In the 1960s, in addition to the simple metal rod, another type of metal probe, the cone penetrometer (CP) began to be used sparingly by archeologists. Employed in engineering and agriculture, CPs are used to measure soil resistance or compactness to determine the soil’s suitability for road construction or crop growth. Although many CPs are pushed through the ground just as simple metal rods are, others use weights to systematically pound a rod through the soils in question. In either case, CPs overcome the subjectivity of simple hand-pushed metal rods by providing an objective measure of soil resistance through a mechanical cell attached behind the probe tip that can be read by the operator on a mechanical, analog or digital gauge usually attached to the handle.

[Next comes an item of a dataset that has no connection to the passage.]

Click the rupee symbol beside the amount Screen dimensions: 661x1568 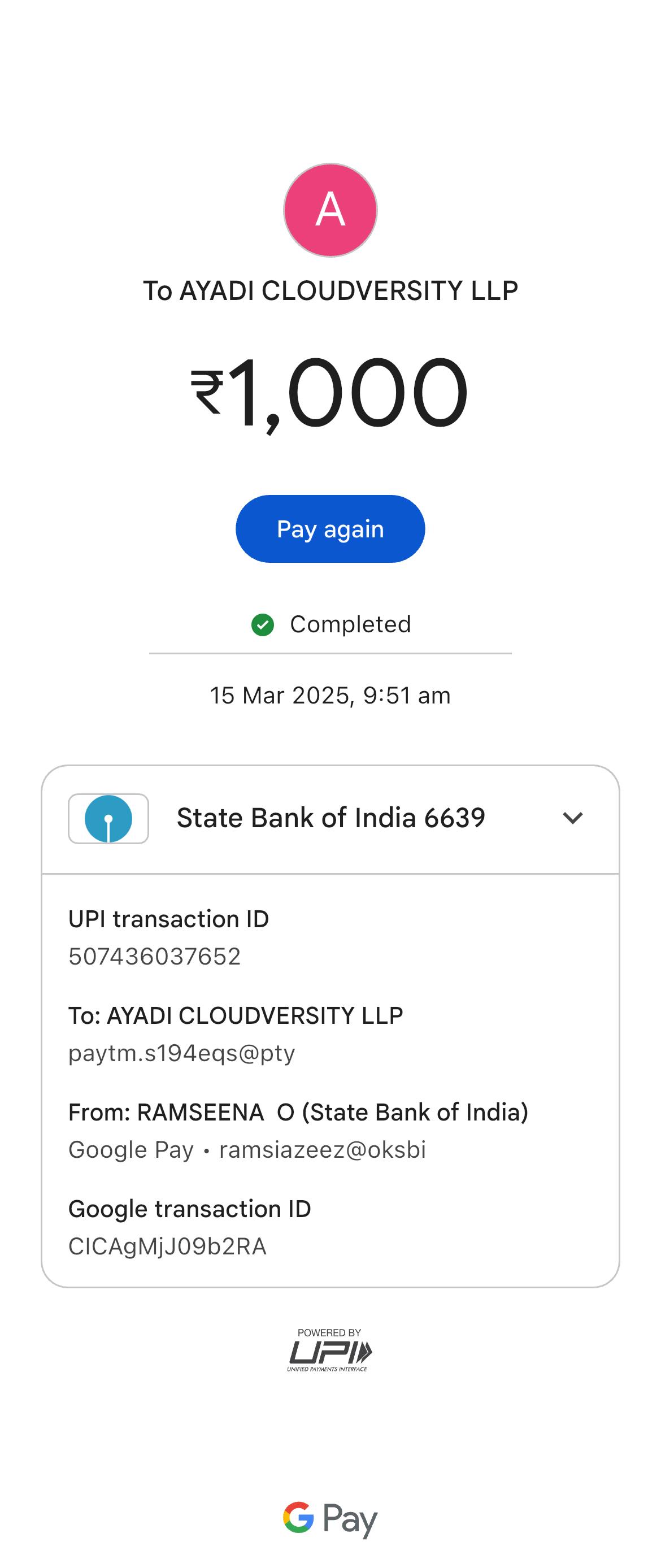(207, 393)
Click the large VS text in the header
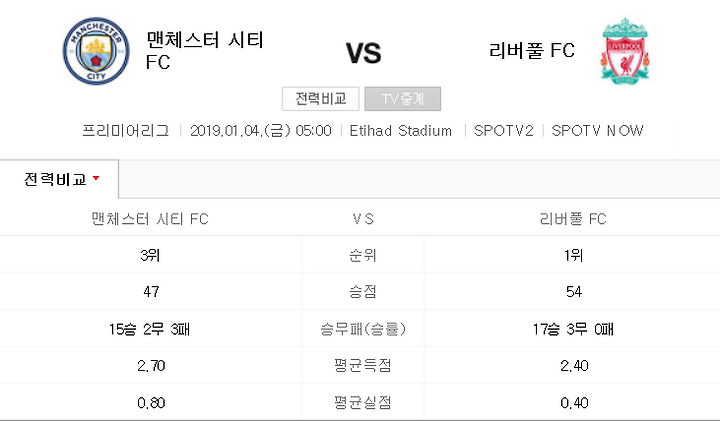 [363, 53]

Archeologists have typically to used CPs find unmarked pits at abandoned cemeteries where the disturbed soil of grave backfilled soil is usually less compacted than the surrounding undisturbed soils (e.g., Hailey and Ball 2006; Trinkley 1999, 2007; Trinkley and Southerland 2007; Zeidler 2005).

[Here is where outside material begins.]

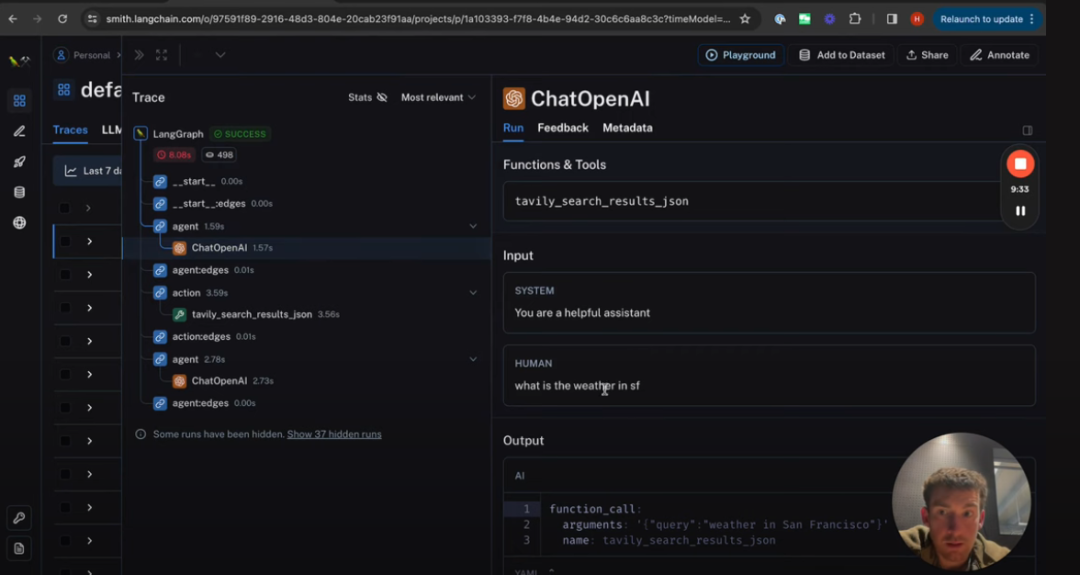
Task: Stop the screen recording with red button
Action: pyautogui.click(x=1019, y=163)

Adapted from the CP, a much larger, hydraulically driven instrument, the Friction Cone Penetrometer (FCP) has been commercially developed recently to distinguish one type of soil type from another. Mounted on large trucks and used extensively in mining exploration, in building and road construction, and to a lesser degree and more recently in agriculture, the tool measures both the compactness (resistance) of the soil as well as the soil friction and other soil traits to establish whether the behavioral characteristics of the soils are suitable for mining, road construction, or planting crops. Comparing the measures of the FCP to standard soil behavioral types (SBT), traits of soil can distinguish between SBTs such as clay, silts, sands and gravels.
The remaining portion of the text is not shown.